▸ **WORK INSTRUCTIONS**
Print exactly what appears from the line containing "Where should I click to: Tap" through the final line of the data below, pictures excluded.

=== INPUT RECORDS ===

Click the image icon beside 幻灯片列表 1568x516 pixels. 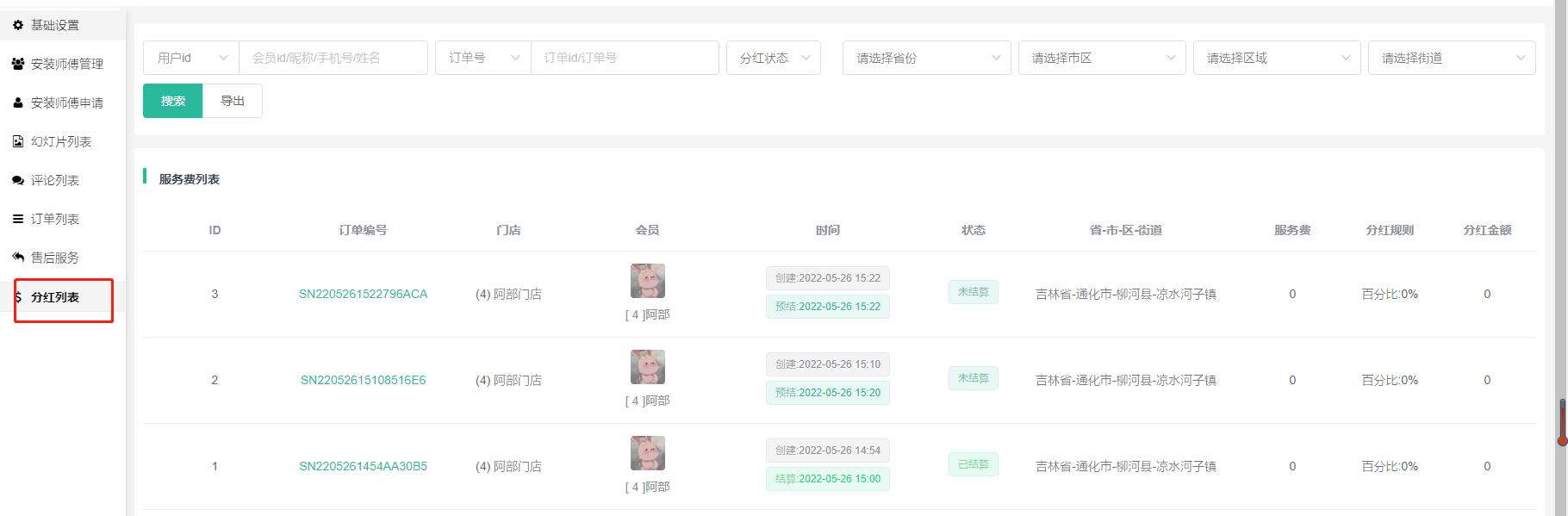(x=18, y=141)
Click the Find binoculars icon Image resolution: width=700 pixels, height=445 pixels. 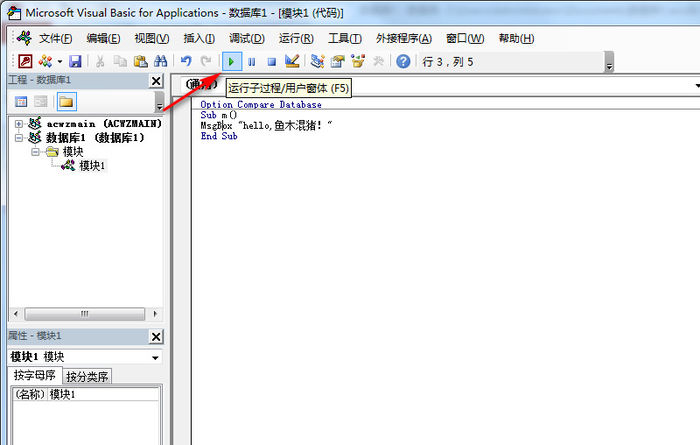(159, 62)
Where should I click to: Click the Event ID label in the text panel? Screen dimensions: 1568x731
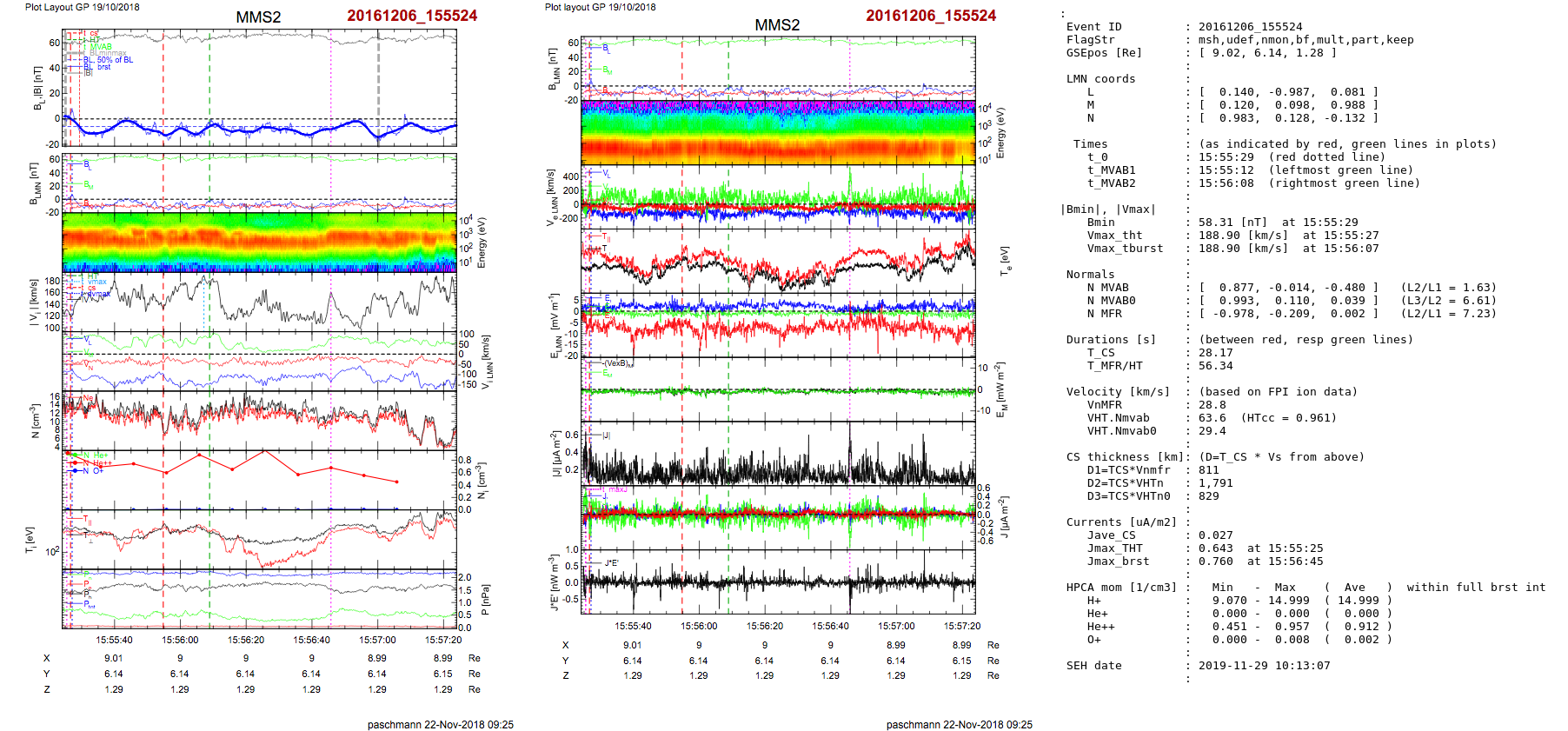(x=1093, y=27)
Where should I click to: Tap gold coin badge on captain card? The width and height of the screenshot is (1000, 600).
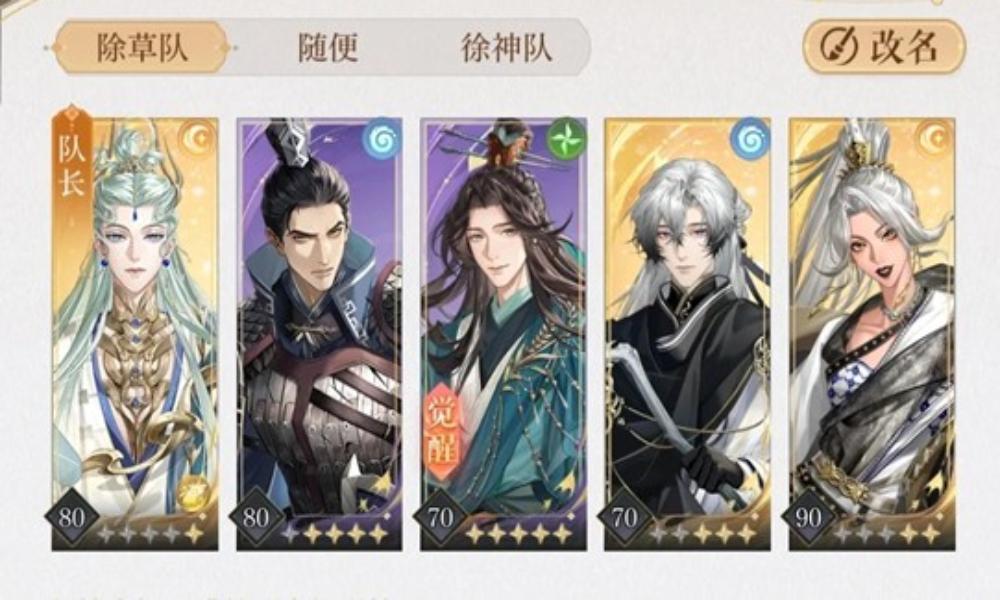192,493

===

▸ **REPLY**
Where should I click to: Tap gold coin badge on captain card? The width and height of the screenshot is (1000, 600).
192,493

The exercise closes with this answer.